Let’s play Bird Bingo! Round 1: Birds in your garden
Just in time for RSPB’s 2019 Big Garden Bird Watch (26-28 January), we’ve pooled our ornithological knowledge and designed a quick reference guide to some of Scotland’s best-loved birds! It’s a fun game anyone can join in with - and in this blog post, we’ll give you a few extra facts about these bird species. Grab some binoculars, get the bird feeders set up, and let’s play… Bird Bingo!
The first card features six birds you should be able to see almost year-round in your back garden, on the village common, or in your local woodlands. If you manage to get all six on your first go, why not head to your nearest forest with a nature hide, and see if you can spot some of our rarer species? We'll post Round 2 tomorrow right here on our blog.
A preview of the Bird Bingo playing cards - click to download Part 1! Part 2 coming tomorrow.
Great tit (Parus major)
The Great tit can be found throughout Europe. They are generally a non-migratory species, and can be commonly found in the UK year-round, especially in spring, often nesting in small holes in walls, or trees.

Provided records
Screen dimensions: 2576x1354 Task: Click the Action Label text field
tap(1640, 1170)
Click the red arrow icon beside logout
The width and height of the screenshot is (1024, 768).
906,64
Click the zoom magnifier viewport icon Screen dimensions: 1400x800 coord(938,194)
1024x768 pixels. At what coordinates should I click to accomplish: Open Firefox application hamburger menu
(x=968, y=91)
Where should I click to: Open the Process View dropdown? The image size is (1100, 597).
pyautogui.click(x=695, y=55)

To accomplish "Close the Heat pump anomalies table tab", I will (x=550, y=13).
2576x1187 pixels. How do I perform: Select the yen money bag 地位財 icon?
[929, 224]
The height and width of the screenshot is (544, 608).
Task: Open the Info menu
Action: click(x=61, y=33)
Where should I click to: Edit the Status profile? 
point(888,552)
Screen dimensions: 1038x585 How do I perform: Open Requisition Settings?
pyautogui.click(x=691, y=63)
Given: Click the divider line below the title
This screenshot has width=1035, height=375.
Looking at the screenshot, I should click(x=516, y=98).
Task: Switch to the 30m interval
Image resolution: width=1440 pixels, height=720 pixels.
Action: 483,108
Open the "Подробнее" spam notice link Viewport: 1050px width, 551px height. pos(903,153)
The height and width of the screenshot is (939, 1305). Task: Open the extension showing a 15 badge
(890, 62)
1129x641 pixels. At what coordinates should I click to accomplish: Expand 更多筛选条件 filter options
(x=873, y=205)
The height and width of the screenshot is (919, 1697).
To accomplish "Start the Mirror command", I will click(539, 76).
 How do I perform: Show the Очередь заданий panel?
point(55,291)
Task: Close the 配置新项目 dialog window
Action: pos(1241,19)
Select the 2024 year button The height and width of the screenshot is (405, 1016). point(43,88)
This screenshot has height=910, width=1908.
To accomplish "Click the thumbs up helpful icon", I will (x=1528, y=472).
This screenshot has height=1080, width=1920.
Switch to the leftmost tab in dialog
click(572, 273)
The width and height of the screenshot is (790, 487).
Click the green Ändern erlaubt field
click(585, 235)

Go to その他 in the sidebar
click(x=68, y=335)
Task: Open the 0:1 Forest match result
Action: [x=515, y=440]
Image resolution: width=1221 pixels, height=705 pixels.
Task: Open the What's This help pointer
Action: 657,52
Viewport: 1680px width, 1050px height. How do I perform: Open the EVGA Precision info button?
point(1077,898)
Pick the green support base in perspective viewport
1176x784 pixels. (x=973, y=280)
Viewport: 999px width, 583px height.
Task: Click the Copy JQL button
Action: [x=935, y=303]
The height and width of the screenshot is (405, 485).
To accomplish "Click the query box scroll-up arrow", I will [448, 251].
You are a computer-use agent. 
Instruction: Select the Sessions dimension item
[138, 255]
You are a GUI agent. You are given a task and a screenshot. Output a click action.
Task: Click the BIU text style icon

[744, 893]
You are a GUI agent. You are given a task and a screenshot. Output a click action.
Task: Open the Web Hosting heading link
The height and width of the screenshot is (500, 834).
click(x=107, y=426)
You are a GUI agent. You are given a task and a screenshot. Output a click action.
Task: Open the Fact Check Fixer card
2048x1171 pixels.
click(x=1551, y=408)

What the task asks
In the Bird Bingo blog post, where do Great tits often nest?

Correct answer
In small holes in walls or trees.